US stock have posted an enviable run which has seen the S&P 500 rally 93.5% over the past five years. Such a powerful bull run does beg the question of how much further the market can run and if it could be time for investors to start thinking about the possibilities of a correction on US markets.
It's not simply that a multi-year bull market could be getting long in the tooth – it would be fine if the rally appeared justified – but weak economic data makes the rally questionable.
In May, some economists sharply lowered their estimates for US growth after the release of a range of downbeat economic data including falling US Factory output, weak industrial output, a decline in consumer confidence and perhaps most alarming of all a 0.7% contraction in GDP in the first quarter of 2015.
For Australian investors who have increased their portfolio's exposure to US exposed stocks the weak economic data coupled with the length of the rally points to reasons for caution.
There is another factor which could be a major reason to consider selling your US-exposure too.
Arguably, the exchange rate shift has largely run its course.
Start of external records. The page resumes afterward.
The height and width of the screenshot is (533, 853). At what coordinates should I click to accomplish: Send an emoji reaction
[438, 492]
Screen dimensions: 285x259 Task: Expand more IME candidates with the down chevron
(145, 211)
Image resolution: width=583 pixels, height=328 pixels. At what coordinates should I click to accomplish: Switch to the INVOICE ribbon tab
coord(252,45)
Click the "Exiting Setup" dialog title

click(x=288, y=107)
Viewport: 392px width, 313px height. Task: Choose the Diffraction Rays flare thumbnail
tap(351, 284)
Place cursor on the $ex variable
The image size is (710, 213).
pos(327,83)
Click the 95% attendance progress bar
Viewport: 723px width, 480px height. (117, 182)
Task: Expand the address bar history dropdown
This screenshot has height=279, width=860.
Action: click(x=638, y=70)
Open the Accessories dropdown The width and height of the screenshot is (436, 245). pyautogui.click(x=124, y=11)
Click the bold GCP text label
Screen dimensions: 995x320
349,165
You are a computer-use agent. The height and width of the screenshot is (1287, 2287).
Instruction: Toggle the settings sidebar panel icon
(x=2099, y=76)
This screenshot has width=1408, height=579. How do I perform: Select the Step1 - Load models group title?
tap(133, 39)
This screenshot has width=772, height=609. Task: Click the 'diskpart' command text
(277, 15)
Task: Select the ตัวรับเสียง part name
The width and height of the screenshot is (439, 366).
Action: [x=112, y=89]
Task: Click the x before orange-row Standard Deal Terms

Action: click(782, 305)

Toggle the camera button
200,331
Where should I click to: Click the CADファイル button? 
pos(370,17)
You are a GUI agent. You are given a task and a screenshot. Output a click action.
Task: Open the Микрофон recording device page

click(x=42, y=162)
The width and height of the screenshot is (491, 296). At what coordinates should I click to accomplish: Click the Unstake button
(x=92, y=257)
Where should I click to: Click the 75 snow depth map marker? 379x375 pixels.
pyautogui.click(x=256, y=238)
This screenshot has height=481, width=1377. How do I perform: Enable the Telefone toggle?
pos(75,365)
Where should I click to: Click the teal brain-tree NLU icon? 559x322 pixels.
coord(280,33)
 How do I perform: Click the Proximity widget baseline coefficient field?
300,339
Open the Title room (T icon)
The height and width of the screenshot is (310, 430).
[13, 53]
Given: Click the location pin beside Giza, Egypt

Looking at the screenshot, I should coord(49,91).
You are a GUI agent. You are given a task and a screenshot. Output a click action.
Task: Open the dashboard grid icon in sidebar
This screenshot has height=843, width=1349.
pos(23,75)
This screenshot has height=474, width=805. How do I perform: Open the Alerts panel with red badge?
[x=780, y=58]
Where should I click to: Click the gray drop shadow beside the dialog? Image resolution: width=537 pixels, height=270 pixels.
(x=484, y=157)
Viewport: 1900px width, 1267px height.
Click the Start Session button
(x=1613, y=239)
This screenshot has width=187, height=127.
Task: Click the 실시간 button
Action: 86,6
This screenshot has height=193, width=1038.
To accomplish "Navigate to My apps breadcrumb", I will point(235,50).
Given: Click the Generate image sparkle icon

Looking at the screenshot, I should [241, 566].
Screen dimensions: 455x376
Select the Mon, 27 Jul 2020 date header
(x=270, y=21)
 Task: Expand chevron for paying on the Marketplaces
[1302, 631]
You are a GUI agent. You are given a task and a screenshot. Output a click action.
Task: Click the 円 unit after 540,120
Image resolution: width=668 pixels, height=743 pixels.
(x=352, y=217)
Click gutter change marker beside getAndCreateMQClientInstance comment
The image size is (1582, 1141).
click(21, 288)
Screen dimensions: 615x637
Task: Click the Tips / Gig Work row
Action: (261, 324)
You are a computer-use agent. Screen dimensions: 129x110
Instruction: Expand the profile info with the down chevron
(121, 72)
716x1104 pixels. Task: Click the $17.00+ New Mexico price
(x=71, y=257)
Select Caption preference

Investors who positioned their portfolios early for the eventual shift from the historic high Australian-US dollar exchange rate have done very well thanks to the recent AUD weakness.
The Aussie dollar is now buying US 76 cents which has brought it back closer to its long-term average. In total the currency has lost 17% in the past 12 months which has provided a great tailwind for shareholders in stocks such as CSL Limited (ASX: CSL), Brambles Limited (ASX: BXB) and ResMed Inc (CHESS) (ASX: RMD) which have jumped 28.5%, 17% and 42% respectively.
With the exchange rate now somewhat closer to its long-run historic average much of this benefit is arguably priced into stocks. It could be time for active investors to consider if there are better opportunities elsewhere.